### Your assignment
In the data below, find each line containing the string "agent" and return it.

### Recorded information
╔══

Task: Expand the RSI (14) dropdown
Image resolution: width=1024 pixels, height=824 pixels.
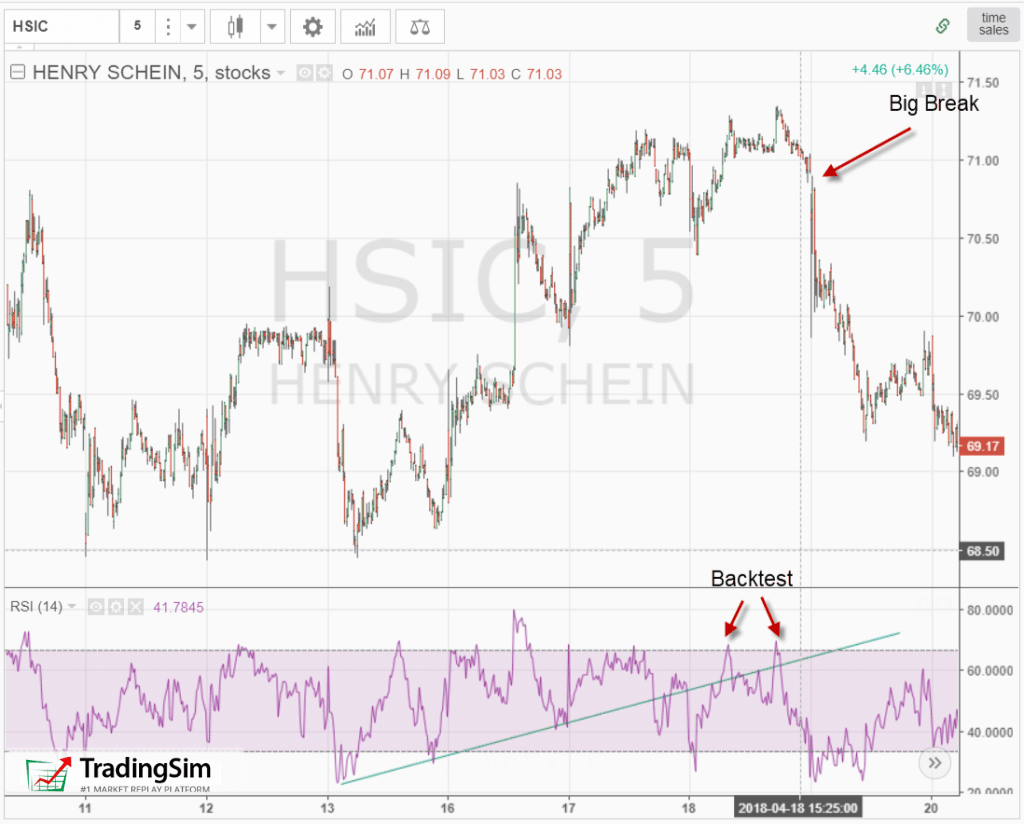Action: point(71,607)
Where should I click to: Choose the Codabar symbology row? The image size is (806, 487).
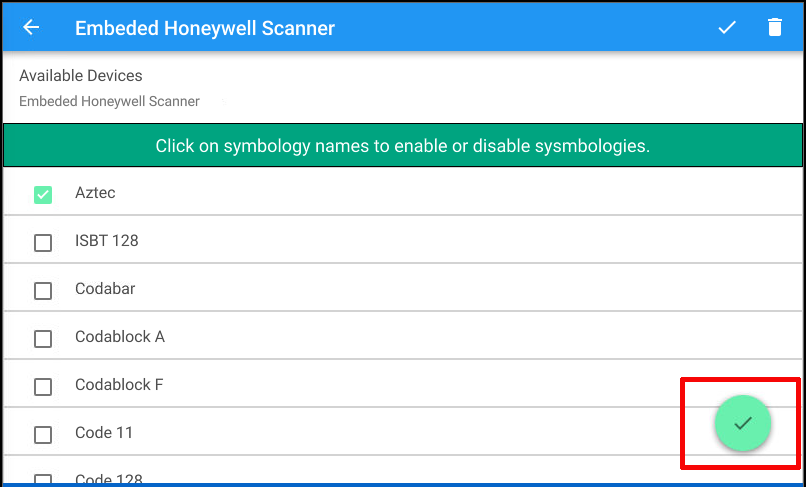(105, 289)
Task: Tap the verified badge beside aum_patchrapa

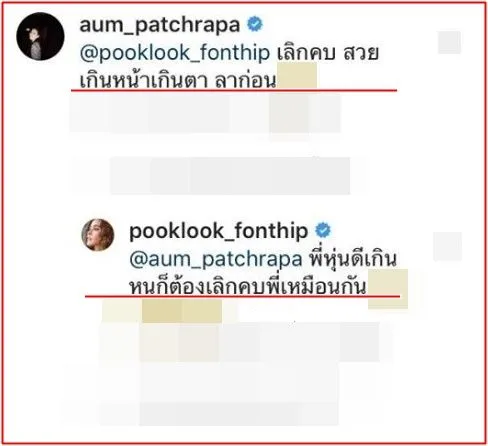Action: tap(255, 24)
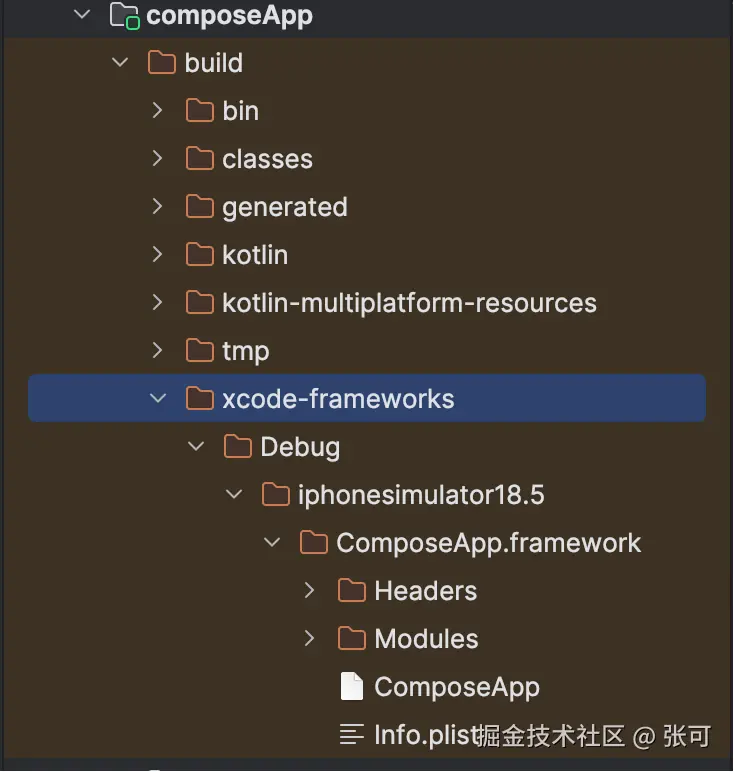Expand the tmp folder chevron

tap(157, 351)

╚══
╔══

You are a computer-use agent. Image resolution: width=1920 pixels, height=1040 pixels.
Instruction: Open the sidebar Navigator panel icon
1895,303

╚══
╔══

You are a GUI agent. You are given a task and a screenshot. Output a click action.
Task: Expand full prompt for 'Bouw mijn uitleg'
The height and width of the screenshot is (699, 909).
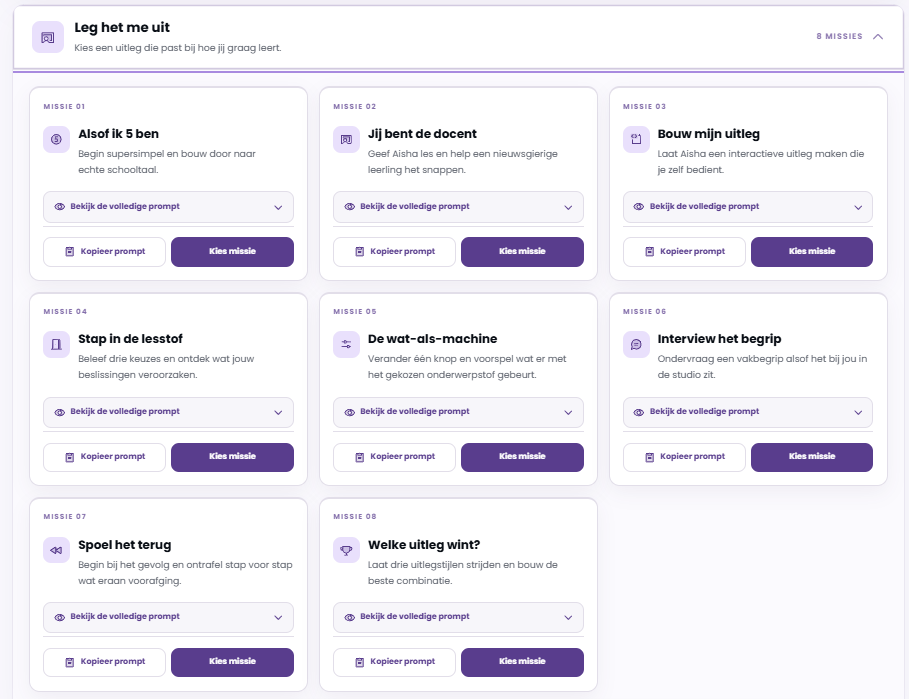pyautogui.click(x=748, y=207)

╚══

### Answer box
You are a computer-use agent. Image resolution: width=1920 pixels, height=1040 pixels.
You are a GUI agent. You are given a task and a screenshot. Output a click action.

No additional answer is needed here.